Should I go stealth, let him make a couple of awkward passes at me, and then drop the bombshell after the cameras roll, or should I freak him out at the door? =P
waratah
I am saving my money for dinner with POTUS and Bill Clinton.
Yutsano
@gaz: Oh definitely let him make a couple of passes first. Think the bar scene with the cross-dresser in “Crocodile Dundee”. Only actually entertaining. And more epic.
danimal
@joeyess: When I first saw your comment, I thought, “Crap, I share a b-day with George Zimmerman.”
Now, I’m honored to say I share a b-day with Bob Dylan. Thanks for the good news; I learned something on the internet that makes me smile!
Jager
@Comradde PhysioProffe:
Did you notice the huge painting of the Donald hanging in the entryway of Mar Lago? He is in tennis whites wearing a sweater. The artist must have used a body builder model to paint the body and then stuck the Donald’s head on top.

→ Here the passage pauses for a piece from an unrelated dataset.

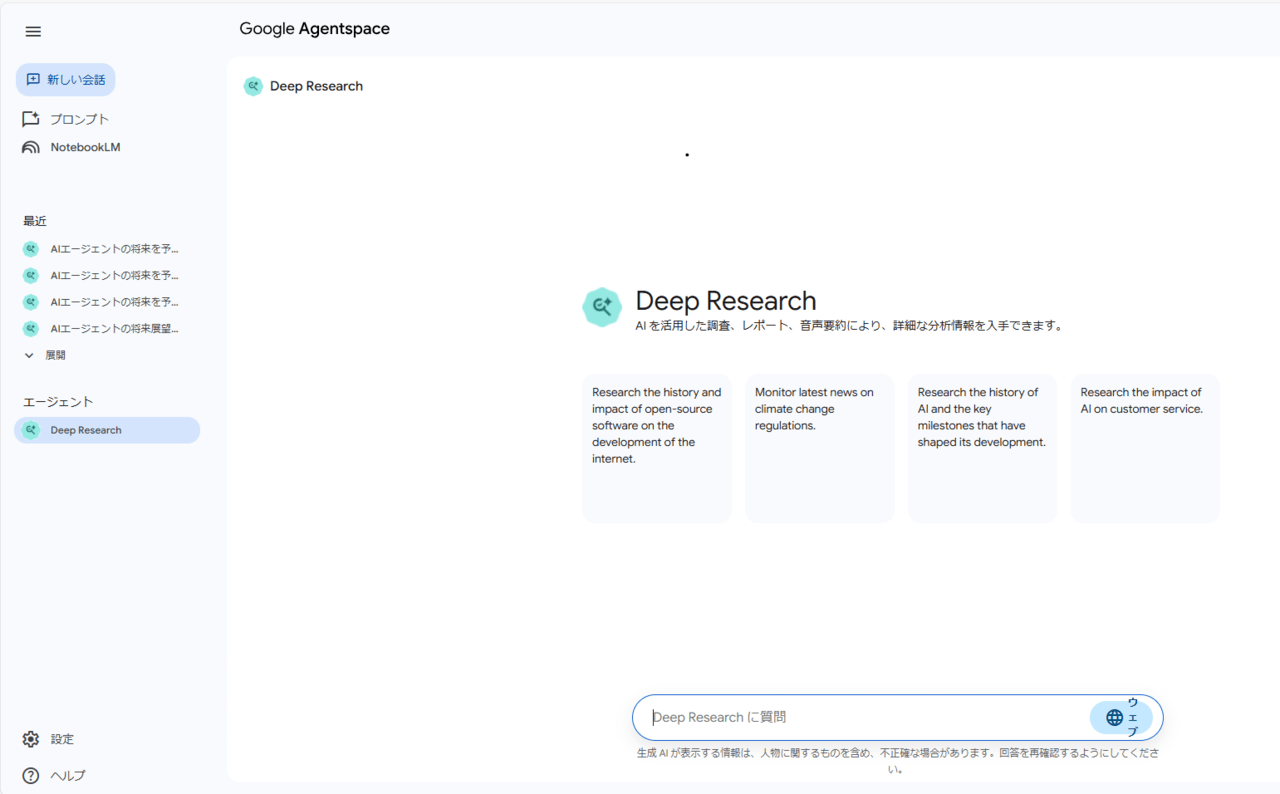Click the Deep Research icon in page header
This screenshot has height=794, width=1280.
click(253, 86)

The piece of shit must be 6×14 in a god damned gilt frame.
Davis X. Machina
I had Democratic friends who wanted twenty years ago to run Trump for president on the D ticket.

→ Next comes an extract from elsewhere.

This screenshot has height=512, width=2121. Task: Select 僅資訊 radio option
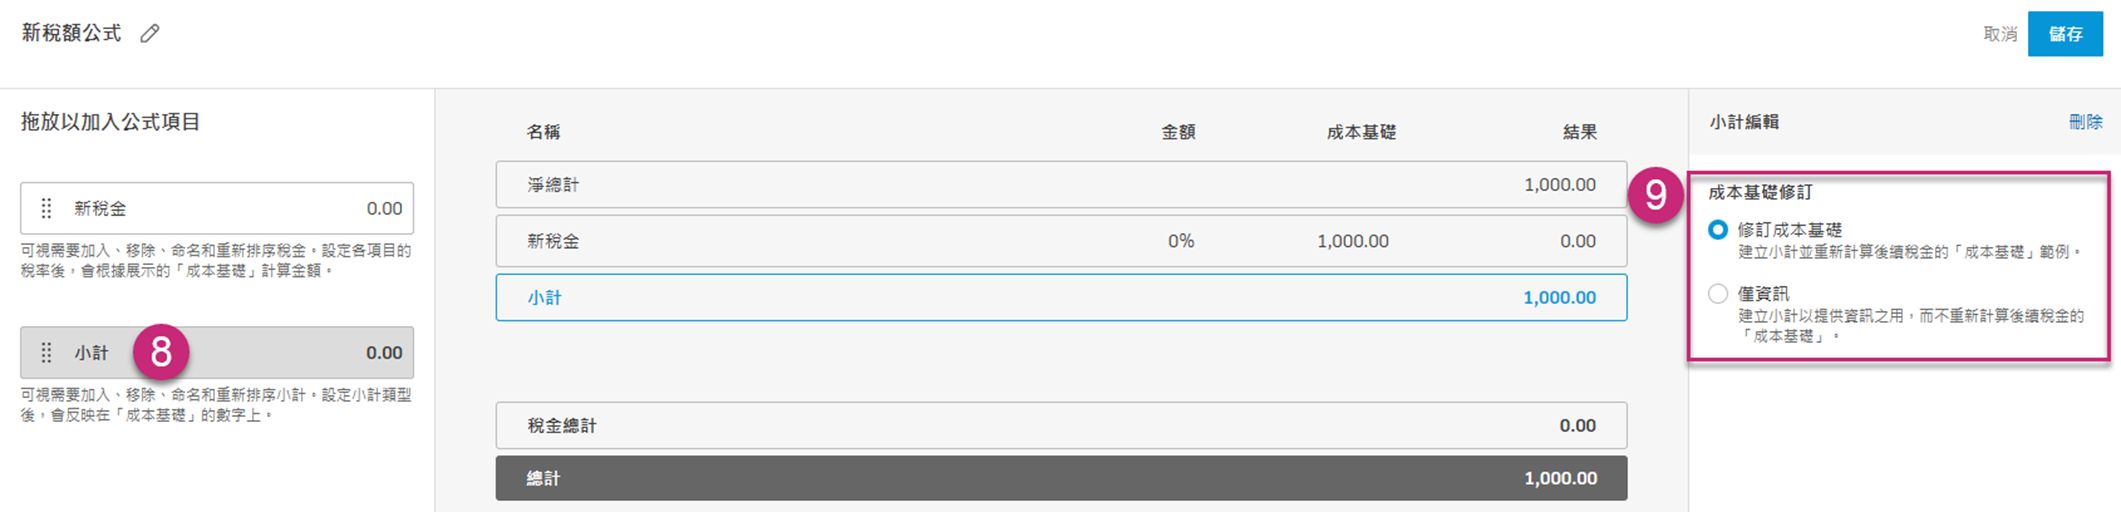coord(1717,294)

Something about the man clouds peoples’ brains — or about his wallet.
reflectionephemeral
Well, the good news is, the post title reminded me of “Running with the Devil”. I’m a bit late to the party on this one, but Van Halen I? It’s f*cking awesome.

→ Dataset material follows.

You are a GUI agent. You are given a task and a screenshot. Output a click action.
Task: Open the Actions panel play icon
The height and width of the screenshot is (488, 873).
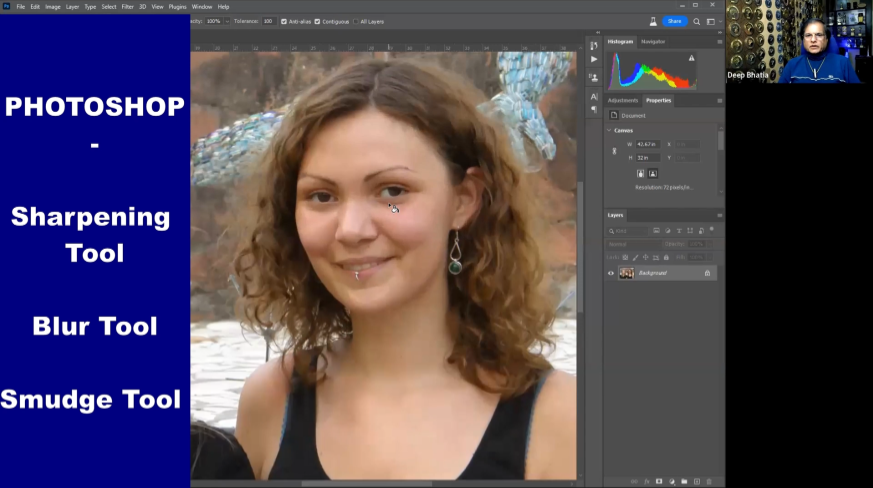click(x=594, y=59)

This was rattling around the internets a couple years ago.
Jebediah
@gaz:
Stealth!
ETA: Then punch him in his fucking neck.
freelancer
@reflectionephemeral:
The “singer” from smashmouth had a vocal track of some inane song they made and a friend of the Nerdist podcast made this awesome duet. So fucking funny.
SiubhanDuinne
@gogol’s wife:
This. THIS. THIS.Thisthisthisthisthisthisthis.
ETA: Also, too, Alan Rickman.
SiubhanDuinne
@waratah:
That works for me too.
SiubhanDuinne
@danimal:
Happy birthday, danimal!
gaz
@Jebediah: My punches suck. I’ll cut a bitch tho! =)
gaz
@Yutsano: I’ll be all coy and quiet first – then when stares at my tits, I’ll do my deepest “I wanna tear you apart” (h/t eddie murphy)
Yutsano
@gaz:
My dear, what other purpose do acrylic nails serve? :)
Mnemosyne
@Omnes Omnibus:
It’s partly the accent. G and I were watching Bridesmaids and I nodded sagely when the competing love interest turned out to be a guy with an Irish accent, because that was the only way they could trump Jon Hamm. American guys need to look more like George Clooney or, well, Jon Hamm, but a British diaspora accent will get one quite far.
Except, of course, Colin Firth. He’s hawt in any accent. So that’s where the “straight woman” thing comes in. (Though he has his gay male fanbase, too, to be sure.)
@gaz:
I say you split the difference — wait for a lull in the conservation about halfway through dinner and then spring it on him once there’s no escape from the social awkwardness that just getting up and leaving would create.
gaz
@Yutsano: my nails are natural , but now that you mention it, this may be the one good purpose for acrylics. =P
I was thinking of just breaking the base off of a champagne glass and sticking the stem in the nearest jugular, but your idea has merit =P
gaz
@Phylllis: Micheal Williams > *
I want to have his babies.
Comradde PhysioProffe
@Jager:
Yes, I fucken avert my eyes every time I walk in there so I don’;t fucken hurl.
Jebediah
@gaz:
Whatever works for you – after all, you’re the one suffering through being in the same room as the short-fingered vulgarian…
The prophet Nostradumbass
I hope Cletus and Brandine enjoy their dinner with Trump’s hairpiece.
LosGatosCA
@cathyx:
Collectively they do have a lot of money. Trump was always running to get the birther mailing list he has now. It’s like money in the bank. Oral Roberts, Pat Robertson, Jerry Falwell, and Billy/Franklin Graham have used variations of the same list to become rich and in three of their cases have enough left over to start universities.